Canonical Construction

A natural question now arises to the suspicious reader about the existence of a probability space on which the random quantities discussed above are from. More precisely:

Given a Markov decision model \((\mathsf S, \mathsf A, \alpha, \kappa, r)\), a policy \(\pi \in \Pi,\) and a probability measure \(\nu\) on \(\mathsf S\), does there exist a probability space \((\Omega, \mathscr{F}, \mathbb{P}_{\nu}^{\pi}),\) and two stochastic processes \(\{X_n\}_{n \ge 0}\) and \(\{A_n\}_{n \ge 0}\) on this probability space, with the random variable \(X_n\) taking values in \(\mathsf S\) and the random variable \(A_n\) taking values in \(\mathsf A\) for each \(n \ge 0\), such that the following three properties hold true?

  1. The law of \(X_0\) equals \(\nu\), i.e.,

    \[\begin{aligned} \mathbb{P}_\nu^\pi\{X_0 \in B\} = \nu(B), \quad B \in \mathscr S.\end{aligned}\]
  2. If \(H_n = (X_0, A_0, \ldots, X_{n-1}, A_{n-1}, X_n) \colon \Omega \to \mathsf{H}_n\) denotes the history random variable, the joint distribution of \((H_n,A_n)\) is given by \((\mathbb{P}_\nu^\pi \circ H_n^{-1}) \otimes \pi_n.\) More intuitively, by Theorem 4, this means that the stochastic kernel \(\overline{\pi}_n\) from \((\Omega, \sigma(H_n))\) to \((\mathsf{A}, \mathscr A)\) defined by \[\begin{aligned} \overline\pi_n(\omega, C) = \pi_n(H_n(\omega), C), \quad \omega \in \Omega,\, C \in\mathscr A,\end{aligned}\] is a version of the conditional distribution of \(A_n\) given \(H_n.\)

  3. The joint distribution of \((H_n, A_n, X_{n+1})\) is given by \((\mathbb{P}^\pi_\nu \circ (H_n, A_n)^{-1}) \otimes \kappa.\) More intuitively, by Theorem 4, this means that the stochastic kernel \(\overline\kappa_n\) from \((\Omega, \sigma(H_{n}, A_n))\) to \((\mathsf S, \mathscr S)\) defined by \[\begin{aligned} \overline\kappa_n(\omega, B) = \kappa((X_n(\omega), A_n(\omega)), B), \quad \omega \in \Omega,\, B \in \mathscr S,\end{aligned}\] is a version of the conditional distribution of \(X_{n+1}\) given \((H_n, A_n).\)

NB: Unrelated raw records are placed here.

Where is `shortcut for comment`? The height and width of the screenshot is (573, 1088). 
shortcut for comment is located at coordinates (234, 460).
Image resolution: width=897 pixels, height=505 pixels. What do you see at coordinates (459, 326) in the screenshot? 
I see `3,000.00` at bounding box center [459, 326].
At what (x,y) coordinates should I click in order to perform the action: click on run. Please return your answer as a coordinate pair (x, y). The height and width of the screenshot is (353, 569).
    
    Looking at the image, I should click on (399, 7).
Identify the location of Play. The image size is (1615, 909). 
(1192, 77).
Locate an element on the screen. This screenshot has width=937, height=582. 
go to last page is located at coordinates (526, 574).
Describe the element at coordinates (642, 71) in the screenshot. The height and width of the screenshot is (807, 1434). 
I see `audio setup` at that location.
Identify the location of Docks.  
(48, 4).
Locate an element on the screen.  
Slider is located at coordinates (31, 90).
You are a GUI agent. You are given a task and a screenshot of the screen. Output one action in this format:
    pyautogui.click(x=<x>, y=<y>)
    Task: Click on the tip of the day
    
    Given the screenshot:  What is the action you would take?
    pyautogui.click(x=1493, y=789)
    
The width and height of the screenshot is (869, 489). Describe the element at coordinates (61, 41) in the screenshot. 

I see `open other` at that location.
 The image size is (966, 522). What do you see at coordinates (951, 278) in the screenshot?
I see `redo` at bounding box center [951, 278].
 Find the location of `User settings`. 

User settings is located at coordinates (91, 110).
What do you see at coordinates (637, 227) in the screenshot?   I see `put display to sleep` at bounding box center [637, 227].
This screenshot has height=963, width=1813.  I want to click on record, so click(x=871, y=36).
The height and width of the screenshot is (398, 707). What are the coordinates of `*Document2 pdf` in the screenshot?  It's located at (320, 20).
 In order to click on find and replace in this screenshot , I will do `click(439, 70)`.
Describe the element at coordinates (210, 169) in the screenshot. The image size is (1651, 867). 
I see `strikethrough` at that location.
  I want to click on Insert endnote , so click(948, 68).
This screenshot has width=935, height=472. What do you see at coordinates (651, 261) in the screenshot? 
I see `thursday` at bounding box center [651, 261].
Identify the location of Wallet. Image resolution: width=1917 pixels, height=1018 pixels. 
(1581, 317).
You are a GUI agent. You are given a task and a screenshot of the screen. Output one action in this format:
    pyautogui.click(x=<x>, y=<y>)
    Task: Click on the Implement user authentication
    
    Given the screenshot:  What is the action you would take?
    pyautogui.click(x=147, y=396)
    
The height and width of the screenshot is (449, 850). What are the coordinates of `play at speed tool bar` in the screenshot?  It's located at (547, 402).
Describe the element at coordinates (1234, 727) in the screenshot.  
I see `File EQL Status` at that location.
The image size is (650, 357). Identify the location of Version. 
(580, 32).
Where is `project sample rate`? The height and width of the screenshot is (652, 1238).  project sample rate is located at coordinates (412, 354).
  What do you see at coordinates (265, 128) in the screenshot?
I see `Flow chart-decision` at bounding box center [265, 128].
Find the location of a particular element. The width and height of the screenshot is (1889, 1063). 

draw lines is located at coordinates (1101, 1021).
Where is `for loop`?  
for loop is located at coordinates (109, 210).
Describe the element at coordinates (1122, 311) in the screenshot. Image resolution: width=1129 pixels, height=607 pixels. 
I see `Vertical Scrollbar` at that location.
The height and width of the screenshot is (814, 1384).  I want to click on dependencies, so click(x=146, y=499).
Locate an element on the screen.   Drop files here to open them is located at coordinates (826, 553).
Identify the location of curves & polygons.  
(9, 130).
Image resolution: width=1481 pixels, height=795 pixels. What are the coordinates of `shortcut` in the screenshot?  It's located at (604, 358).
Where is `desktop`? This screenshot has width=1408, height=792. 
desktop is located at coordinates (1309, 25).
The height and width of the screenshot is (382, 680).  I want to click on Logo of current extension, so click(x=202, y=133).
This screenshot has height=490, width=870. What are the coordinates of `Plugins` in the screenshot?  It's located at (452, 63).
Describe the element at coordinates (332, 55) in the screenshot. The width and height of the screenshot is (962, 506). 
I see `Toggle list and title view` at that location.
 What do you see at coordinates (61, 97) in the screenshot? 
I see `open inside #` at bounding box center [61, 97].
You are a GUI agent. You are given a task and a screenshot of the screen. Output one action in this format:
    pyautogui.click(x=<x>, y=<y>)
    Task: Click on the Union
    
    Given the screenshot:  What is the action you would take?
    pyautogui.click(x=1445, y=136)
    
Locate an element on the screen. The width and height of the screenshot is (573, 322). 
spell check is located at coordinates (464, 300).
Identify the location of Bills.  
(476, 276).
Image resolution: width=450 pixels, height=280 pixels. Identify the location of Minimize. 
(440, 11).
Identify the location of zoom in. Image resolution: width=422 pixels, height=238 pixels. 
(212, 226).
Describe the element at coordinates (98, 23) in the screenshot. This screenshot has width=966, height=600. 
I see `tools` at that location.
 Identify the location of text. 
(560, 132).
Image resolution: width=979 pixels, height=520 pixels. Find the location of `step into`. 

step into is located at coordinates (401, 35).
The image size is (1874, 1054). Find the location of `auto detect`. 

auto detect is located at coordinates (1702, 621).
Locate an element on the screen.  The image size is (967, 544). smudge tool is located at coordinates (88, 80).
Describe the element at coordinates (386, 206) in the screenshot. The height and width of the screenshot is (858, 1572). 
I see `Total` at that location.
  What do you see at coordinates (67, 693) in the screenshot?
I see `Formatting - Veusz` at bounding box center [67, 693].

The answer to our question is, of course, yes. At this point recall the Ionescu-Tulcea theorem:

Theorem 6 [Ionescu-Tuclea]: Let \(\{\mathsf E_n, \mathscr{E}_n\}_{n \ge 0}\) be sequence of arbitrary measurable spaces. For each \(n \ge 0\), let \(\eta_{n+1}\) be a stochastic kernel from \((\mathsf E_0\times \cdots \times \mathsf E_n, \mathscr{E}_0 \otimes \cdots \otimes \mathscr{E}_n)\) to \((\mathsf E_{n+1}, \mathscr{E}_{n+1})\). Finally, let \(\mu\) be a probability measure on \((\mathsf E_{0}, \mathscr{E}_{0})\). Then there exists a unique probability measure \(\mathbb P\) on the measurable space \((\mathsf E, \mathscr{E}) = (\mathsf E_0\times \mathsf E_1\times \cdots, \mathscr{E}_0 \otimes \mathscr{E}_1 \otimes \cdots)\) whose value on every cylinder set \(B = B_0 \times \cdots \times B_m \times \mathsf E_{m+1} \times \mathsf E_{m+2} \times \cdots\) for all \(m \ge 0\), where \(B_i \in \mathscr E_i\) for \(i = 0, \ldots, m\), is given by
\[\begin{aligned} \mathbb P(B) = \int_{B_0} \mu(\mathrm{d}x_0) \int_{B_1} \eta_1(x_0, \mathrm{d}x_1)\cdots \int_{B_m} \eta_m((x_0, x_1, \ldots, x_{n-1}), \mathrm{d}x_n).\end{aligned}\]
More generally, for any non-negative random variable \(Z\) on \((\mathsf E, \mathscr{E})\) which only depends on the coordinates up to some finite index \(m \ge 0\), we have
\[\begin{aligned} \int_{\mathsf E} Z \, \mathrm{d}\mathbb{P} = \int_{B_0} \mu(\mathrm{d}x_0) \int_{B_1} \eta_1(x_0, \mathrm{d}x_1)\cdots \int_{B_m} \eta_m((x_0, x_1, \ldots, x_{n-1}), \mathrm{d}x_n) Z(x_0, \ldots, x_m).\end{aligned}\]

To this end, define

\[\begin{aligned} \Omega = (\mathsf S \times \mathsf A)^{\infty}\end{aligned}\]
and \(\mathscr{F}\) to be the product \(\sigma-\)algebra on \(\Omega\). The elements of \(\Omega\) are sequences of the form \(\omega = (x_0, a_0, x_1, a_1, \ldots).\) Comparing our formulation to the one in Theorem 6, we let \(\mathsf E_{2n}\) correspond to \(\mathsf S\) and \(\mathsf E_{2n+1}\) correspond to \(\mathsf A\) for each \(n \ge 0.\) We let \(\mu\) correspond to \(\nu.\) We let \(\eta_{2n}\) correspond to the stochastic kernel \(\pi_n\) from \((\mathsf S \times \mathsf A)^n \times \mathsf S\) to \(\mathsf A\), and we let \(\eta_{2n+1}\) correspond to the stochastic kernel from \((\mathsf S \times \mathsf A)^{n+1}\) to \(\mathsf S\) obtained from \(\kappa\), for each \(n \ge 0.\) More concretely,
\[\begin{aligned} \eta_{2n+1}((x_0, a_0, \ldots, x_n, a_n), B) := \kappa((x_n, a_n), B).\end{aligned}\]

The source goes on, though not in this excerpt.